## EXERCISE
Set out the lines of the records below as a numbered list, leaving out blank lines. Begin at the line that contains "Task: Click the Stop Loss input field" and stop after the line that contains "720x940 pixels. [188, 34]".

==== DATA SECTION

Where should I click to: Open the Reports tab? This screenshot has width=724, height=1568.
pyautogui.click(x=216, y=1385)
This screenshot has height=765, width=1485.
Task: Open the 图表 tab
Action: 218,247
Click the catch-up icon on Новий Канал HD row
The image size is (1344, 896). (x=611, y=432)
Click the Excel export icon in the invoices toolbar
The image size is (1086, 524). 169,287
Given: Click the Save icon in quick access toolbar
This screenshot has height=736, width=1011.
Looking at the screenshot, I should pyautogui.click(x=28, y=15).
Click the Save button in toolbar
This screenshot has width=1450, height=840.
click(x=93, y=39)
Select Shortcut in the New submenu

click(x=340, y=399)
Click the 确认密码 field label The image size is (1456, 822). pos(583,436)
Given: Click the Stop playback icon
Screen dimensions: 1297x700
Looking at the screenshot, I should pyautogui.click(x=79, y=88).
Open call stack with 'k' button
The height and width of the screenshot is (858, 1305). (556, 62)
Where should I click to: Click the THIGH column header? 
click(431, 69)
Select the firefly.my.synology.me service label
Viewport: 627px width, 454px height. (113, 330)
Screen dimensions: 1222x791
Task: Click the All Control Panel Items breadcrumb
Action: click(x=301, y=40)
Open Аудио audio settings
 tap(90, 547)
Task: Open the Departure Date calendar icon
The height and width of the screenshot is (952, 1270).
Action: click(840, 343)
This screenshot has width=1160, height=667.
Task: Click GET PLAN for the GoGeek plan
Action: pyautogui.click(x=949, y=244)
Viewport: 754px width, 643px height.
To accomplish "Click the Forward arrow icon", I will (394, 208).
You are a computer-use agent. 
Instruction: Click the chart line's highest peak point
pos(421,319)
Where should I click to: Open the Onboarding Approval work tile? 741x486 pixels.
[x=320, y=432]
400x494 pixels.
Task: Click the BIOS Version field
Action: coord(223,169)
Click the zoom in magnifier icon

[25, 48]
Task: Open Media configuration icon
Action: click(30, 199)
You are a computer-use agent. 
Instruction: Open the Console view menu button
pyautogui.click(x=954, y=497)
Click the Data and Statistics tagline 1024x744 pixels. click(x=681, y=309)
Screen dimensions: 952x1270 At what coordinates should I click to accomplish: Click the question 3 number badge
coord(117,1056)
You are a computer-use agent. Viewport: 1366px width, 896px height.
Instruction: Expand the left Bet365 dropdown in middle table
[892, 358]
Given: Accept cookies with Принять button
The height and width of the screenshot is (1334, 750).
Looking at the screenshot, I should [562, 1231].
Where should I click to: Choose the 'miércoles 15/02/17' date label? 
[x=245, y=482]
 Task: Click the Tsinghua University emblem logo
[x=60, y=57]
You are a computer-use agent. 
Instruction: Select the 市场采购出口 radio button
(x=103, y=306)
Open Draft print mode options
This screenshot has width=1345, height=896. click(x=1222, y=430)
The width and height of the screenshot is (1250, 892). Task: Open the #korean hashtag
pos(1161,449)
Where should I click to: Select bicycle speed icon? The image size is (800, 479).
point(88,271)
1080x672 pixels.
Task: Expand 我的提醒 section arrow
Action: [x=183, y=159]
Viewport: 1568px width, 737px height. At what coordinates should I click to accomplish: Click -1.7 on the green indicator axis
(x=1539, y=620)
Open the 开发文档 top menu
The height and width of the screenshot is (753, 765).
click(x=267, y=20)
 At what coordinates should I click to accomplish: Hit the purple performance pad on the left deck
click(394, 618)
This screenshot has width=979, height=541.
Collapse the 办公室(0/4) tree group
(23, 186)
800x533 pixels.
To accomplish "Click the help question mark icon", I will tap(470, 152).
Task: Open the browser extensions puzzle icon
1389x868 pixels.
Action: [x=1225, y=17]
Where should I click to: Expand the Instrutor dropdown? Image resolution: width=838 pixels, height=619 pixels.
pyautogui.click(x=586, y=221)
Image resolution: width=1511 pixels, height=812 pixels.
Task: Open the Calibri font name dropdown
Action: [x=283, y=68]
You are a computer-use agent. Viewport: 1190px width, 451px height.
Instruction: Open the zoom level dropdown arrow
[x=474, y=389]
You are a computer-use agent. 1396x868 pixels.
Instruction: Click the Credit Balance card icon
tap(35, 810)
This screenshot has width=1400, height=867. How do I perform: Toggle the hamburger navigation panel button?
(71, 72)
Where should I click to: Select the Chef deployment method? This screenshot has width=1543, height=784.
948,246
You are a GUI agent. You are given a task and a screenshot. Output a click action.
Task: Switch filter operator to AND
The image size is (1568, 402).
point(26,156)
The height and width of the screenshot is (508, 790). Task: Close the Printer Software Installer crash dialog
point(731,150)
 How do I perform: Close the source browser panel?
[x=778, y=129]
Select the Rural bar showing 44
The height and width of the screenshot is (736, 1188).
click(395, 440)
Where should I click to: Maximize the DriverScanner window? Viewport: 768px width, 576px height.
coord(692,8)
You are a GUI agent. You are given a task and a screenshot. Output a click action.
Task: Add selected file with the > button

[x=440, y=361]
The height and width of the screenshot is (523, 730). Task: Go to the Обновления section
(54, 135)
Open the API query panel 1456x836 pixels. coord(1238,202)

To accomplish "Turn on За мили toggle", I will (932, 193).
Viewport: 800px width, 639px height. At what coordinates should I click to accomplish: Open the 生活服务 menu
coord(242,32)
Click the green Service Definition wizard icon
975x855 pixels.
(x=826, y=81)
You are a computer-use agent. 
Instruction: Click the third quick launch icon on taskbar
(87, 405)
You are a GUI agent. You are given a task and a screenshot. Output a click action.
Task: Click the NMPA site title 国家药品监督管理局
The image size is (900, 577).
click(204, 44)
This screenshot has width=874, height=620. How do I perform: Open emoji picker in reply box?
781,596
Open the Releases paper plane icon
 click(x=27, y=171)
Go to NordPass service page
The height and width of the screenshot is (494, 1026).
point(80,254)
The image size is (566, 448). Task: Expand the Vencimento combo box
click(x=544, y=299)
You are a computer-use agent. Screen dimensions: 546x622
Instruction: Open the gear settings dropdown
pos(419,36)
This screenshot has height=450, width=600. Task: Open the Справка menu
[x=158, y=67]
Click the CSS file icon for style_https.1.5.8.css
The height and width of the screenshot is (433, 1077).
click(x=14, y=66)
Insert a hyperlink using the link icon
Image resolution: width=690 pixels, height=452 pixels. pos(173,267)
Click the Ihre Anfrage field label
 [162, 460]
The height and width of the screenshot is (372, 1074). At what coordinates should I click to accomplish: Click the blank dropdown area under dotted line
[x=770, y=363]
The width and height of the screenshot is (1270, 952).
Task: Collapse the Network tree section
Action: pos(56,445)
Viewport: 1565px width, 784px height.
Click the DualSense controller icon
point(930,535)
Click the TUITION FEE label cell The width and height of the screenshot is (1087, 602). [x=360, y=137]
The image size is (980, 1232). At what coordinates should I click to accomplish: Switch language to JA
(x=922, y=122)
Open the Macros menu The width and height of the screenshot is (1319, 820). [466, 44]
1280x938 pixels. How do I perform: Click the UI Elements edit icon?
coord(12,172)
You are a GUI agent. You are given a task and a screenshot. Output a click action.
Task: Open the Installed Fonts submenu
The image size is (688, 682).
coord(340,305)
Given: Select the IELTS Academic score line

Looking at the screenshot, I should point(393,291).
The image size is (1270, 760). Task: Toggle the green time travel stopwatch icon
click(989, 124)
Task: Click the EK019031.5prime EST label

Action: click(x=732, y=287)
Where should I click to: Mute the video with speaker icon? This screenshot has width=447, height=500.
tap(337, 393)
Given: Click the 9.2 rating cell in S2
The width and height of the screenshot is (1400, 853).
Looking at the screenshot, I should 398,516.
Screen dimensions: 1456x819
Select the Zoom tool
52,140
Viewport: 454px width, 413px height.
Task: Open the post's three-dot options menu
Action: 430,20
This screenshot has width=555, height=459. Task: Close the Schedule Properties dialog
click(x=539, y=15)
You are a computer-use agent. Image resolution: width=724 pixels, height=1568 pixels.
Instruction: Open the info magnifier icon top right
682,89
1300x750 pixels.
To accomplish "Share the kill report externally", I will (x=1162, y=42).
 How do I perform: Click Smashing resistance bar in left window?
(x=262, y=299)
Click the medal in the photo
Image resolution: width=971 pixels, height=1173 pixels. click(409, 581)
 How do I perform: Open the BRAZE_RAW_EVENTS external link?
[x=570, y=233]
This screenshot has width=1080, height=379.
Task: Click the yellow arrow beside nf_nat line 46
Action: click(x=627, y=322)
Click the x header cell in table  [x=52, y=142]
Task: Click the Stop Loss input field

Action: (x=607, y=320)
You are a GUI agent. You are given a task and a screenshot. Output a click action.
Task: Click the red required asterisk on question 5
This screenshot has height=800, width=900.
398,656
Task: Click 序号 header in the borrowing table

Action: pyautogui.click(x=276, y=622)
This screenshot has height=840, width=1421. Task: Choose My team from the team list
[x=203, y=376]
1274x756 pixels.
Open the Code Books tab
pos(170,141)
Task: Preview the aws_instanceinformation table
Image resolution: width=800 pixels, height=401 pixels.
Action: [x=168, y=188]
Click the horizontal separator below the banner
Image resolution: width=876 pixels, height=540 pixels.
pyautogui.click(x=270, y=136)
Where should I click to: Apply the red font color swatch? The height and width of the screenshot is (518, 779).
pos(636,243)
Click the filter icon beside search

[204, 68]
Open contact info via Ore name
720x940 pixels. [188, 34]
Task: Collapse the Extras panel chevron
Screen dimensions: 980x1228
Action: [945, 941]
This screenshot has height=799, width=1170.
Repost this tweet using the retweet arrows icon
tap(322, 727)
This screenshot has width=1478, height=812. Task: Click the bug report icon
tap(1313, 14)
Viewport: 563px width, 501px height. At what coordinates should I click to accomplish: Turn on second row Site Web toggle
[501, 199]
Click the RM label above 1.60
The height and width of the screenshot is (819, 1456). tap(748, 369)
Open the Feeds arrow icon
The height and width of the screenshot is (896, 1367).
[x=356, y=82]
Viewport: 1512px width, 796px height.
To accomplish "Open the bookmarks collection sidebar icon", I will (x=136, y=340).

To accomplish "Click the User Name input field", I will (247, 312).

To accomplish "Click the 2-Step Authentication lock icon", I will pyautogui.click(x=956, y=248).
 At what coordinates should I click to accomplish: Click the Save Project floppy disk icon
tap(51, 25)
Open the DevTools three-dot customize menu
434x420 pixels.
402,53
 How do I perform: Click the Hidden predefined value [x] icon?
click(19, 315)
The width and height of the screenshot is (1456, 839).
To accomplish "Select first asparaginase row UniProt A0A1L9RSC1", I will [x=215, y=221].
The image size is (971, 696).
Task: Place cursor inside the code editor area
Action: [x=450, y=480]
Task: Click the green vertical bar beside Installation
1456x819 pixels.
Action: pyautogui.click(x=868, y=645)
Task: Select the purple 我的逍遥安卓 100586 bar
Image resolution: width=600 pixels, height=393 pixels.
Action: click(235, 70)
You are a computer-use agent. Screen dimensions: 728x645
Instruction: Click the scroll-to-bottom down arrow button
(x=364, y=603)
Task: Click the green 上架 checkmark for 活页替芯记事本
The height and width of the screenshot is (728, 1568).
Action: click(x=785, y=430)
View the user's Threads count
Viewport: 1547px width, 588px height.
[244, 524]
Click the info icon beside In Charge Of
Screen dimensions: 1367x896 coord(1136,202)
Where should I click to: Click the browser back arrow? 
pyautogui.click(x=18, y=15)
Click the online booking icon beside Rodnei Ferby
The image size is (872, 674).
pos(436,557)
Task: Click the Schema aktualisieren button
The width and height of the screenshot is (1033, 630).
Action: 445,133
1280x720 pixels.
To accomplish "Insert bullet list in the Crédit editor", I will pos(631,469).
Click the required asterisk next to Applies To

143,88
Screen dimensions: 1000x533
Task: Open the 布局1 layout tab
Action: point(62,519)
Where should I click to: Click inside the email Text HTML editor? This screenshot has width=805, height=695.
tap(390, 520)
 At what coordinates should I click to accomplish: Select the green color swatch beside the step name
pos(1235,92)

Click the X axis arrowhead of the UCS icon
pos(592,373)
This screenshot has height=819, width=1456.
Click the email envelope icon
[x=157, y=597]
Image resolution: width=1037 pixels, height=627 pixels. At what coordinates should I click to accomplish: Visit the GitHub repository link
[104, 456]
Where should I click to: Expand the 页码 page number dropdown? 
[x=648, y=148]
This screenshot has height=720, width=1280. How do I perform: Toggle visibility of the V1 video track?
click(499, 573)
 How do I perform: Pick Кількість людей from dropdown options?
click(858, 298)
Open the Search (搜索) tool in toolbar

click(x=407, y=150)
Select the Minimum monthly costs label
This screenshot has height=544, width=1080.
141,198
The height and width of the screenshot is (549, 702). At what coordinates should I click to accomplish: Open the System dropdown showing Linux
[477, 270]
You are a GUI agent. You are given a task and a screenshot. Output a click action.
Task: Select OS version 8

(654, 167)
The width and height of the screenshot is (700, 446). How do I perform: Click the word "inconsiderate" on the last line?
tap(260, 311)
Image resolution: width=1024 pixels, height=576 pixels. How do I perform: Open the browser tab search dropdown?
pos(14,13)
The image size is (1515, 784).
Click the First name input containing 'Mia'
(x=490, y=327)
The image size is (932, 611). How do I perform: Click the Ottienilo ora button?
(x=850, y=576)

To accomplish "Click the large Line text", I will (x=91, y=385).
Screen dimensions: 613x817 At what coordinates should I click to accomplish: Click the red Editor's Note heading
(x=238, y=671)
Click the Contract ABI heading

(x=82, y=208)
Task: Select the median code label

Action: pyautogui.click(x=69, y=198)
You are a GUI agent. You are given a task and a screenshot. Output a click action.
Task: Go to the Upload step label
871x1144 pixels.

========

## EXERCISE RESULT
1. Task: Click the Stop Loss input field
2. Action: (x=607, y=320)
3. You are a GUI agent. You are given a task and a screenshot. Output a click action.
4. Task: Click the red required asterisk on question 5
5. This screenshot has height=800, width=900.
6. 398,656
7. Task: Click 序号 header in the borrowing table
8. Action: pyautogui.click(x=276, y=622)
9. This screenshot has height=840, width=1421. Task: Choose My team from the team list
10. [x=203, y=376]
11. 1274x756 pixels.
12. Open the Code Books tab
13. pos(170,141)
14. Task: Preview the aws_instanceinformation table
15. Image resolution: width=800 pixels, height=401 pixels.
16. Action: [x=168, y=188]
17. Click the horizontal separator below the banner
18. Image resolution: width=876 pixels, height=540 pixels.
19. pyautogui.click(x=270, y=136)
20. Where should I click to: Apply the red font color swatch? The height and width of the screenshot is (518, 779).
21. pos(636,243)
22. Click the filter icon beside search
23. [204, 68]
24. Open contact info via Ore name
25. 720x940 pixels. [188, 34]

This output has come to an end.